Want to compare them with Behringer 2030 and 1030 and many other given here :
http://dtmblabber.blogspot.in/2011/01/review-of-polar-graphs.html

Thanks...


----------



## ajinfla (May 10, 2009)

Hifisound said:


> Does anybody have polar graphs for Yamaha HS8 and Dynaudio BM5Amkii.
> 
> Want to compare them with Behringer 2030 and 1030 and many other given here :
> http://dtmblabber.blogspot.in/2011/01/review-of-polar-graphs.html
> ...


Hi Hifisound,

Possible, but doubtful. In cases like this, I usually do (you may already have done so also) a Google "Images" search for the respective speaker models. The Yamaha drew a blank, with the exception of the supplied on axis data...which is relatively smooth. Of course, we know that tells us nothing about the off, though it appears they use some form of waveguide on the tweeter, which is good.
The Dynaudio revealed this http://www.bonedo.de/artikel/einzelansicht/dynaudio-bm5a-mkii-1/2.html?noredirect=1









Which shows the classic direct radiator HF "flare" around 3k, as expected.

cheers


----------



## Hifisound (Dec 29, 2012)

I too had reached the bonedo website via google

http://www.bonedo.de/artikel/einzelansicht/behringer-b1031a/2.html

Here the if one clicks on the graph, there are many more for other speakers including Dyn BM5A, Yamaha HS50 , Adams etc.
Though I couldn't get whats the blue line for (off axis response for some particular degree maybe)

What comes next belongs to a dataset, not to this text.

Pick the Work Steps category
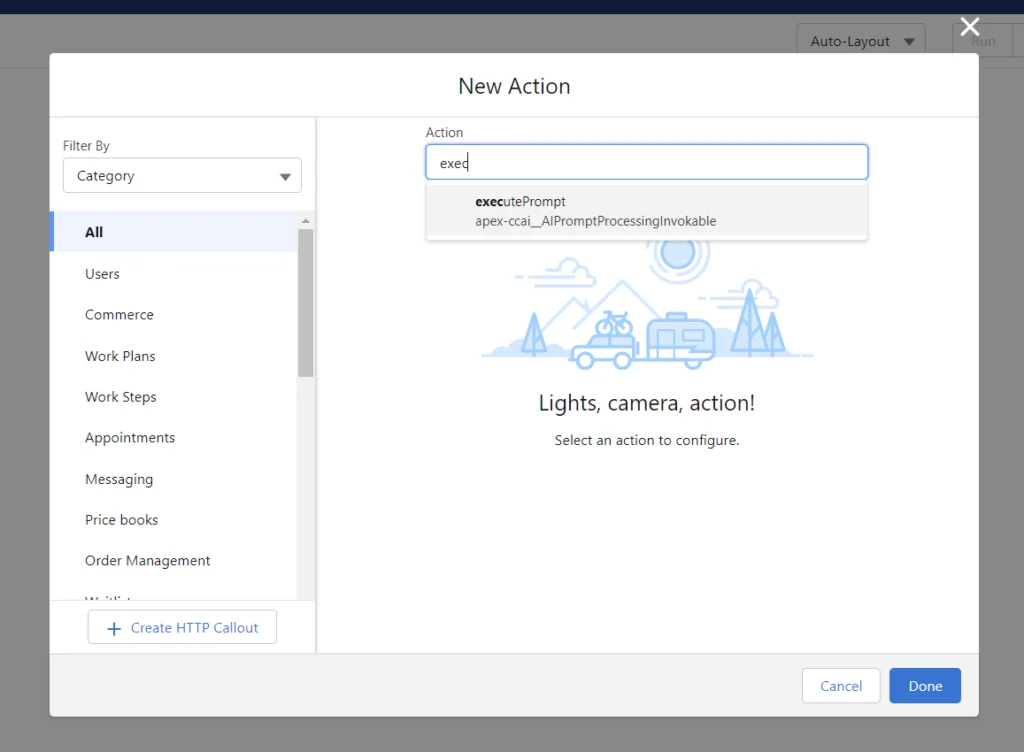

1031A seems to have quite a good behavior, though if I am not wrong 2031 has the best distortion measurement.
For some reason 1031A suffers in lower mids in THD

Though would have liked to see response at various degrees...


----------



## ajinfla (May 10, 2009)

Hifisound said:


> Though I couldn't get whats the blue line for (off axis response for some particular degree maybe)


Yes, I would guess maybe 45 degrees or so. My German is not so strong.
I am a bit suspicious of their methods though, because there is level divergence to low frequency. I can't help but wonder if they are rotating the speaker relative to the mic, vs rotating the mic around the speaker on a fixed radius relative to a chosen point on the speaker.



Hifisound said:


> 1031A seems to have quite a good behavior, though if I am not wrong 2031 has the best distortion measurement.
> For some reason 1031A suffers in lower mids in THD


I would be very careful deciding anything based on that sort of distortion data. Actual aural perception of distortions, is complex business. Not cut and dry by any means. Measurement methods and conditions can greatly affect results also.



Hifisound said:


> Though would have liked to see response at various degrees...

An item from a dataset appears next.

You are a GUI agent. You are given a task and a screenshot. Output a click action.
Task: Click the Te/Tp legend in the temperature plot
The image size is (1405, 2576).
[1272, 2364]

Indeed, "Pro" manufacturers have no excuse for this. Not today.

cheers


----------



## Hifisound (Dec 29, 2012)

Hi ajinfla,

Any listening experience with the monitors I have mentioned i.e Beh 1031A, 2031A, Dyn BM5A and Yam HS8 ? Would be great to hear your feedback...

I am planning to use them as nearfield( 2-2.5 ft) computer speakers. May add one or two 15" subs later. Also have Focusrite 2i2 and minidsp 2x4.

My earlier purchase (long ago) of living room speakers was based on lot of auditions (have Dyn Contour 1.8mkii) 
Though I am happy with that purchase, now taking the measurement based route! 
Both Behringers have lot of data on the net as many folks have measured them.
Have kind of narrowed on 1031A for now. But was just checking out data for other options as well. 
Adam Artists were also suggested to me, but that is a much higher price bracket...
And also wondering if they really add anything to sound quality, if they measure similar as 1031A

Thanks....


----------



## ajinfla (May 10, 2009)

Hifisound said:


> Hi ajinfla,
> Any listening experience with the monitors I have mentioned i.e Beh 1031A, 2031A, Dyn BM5A and Yam HS8 ? Would be great to hear your feedback....


I have some cursory listening experience with some of those, mainly at pro audio shops.
The Dyn's are obviously the upper end of the price range.
Do you have a specific range?



Hifisound said:


> I am planning to use them as nearfield( 2-2.5 ft) computer speakers. May add one or two 15" subs later. Also have Focusrite 2i2 and minidsp 2x4.


That's pretty near. Is this for monitoring/mixing? Will they be on desk? On console (raised)?
Dual 15's nearfield? Will your playback levels be fairly high?



Hifisound said:


> Though I am happy with that purchase, now taking the measurement based route!
> Both Behringers have lot of data on the net as many folks have measured them.
> Have kind of narrowed on 1031A for now. But was just checking out data for other options as well.
> Adam Artists were also suggested to me, but that is a much higher price bracket...
> ...


Measurements are very important. I design strictly by them. 
However, sitting 2.5' away negates a large amount of what you may be concerned with, namely the horizontal polars. Not saying that are of no importance, but in this scenario, much less so. Unless the speakers are to be placed on their sides (which happens often with "monitoring"), I would actually be more concerned with the vertical directivity.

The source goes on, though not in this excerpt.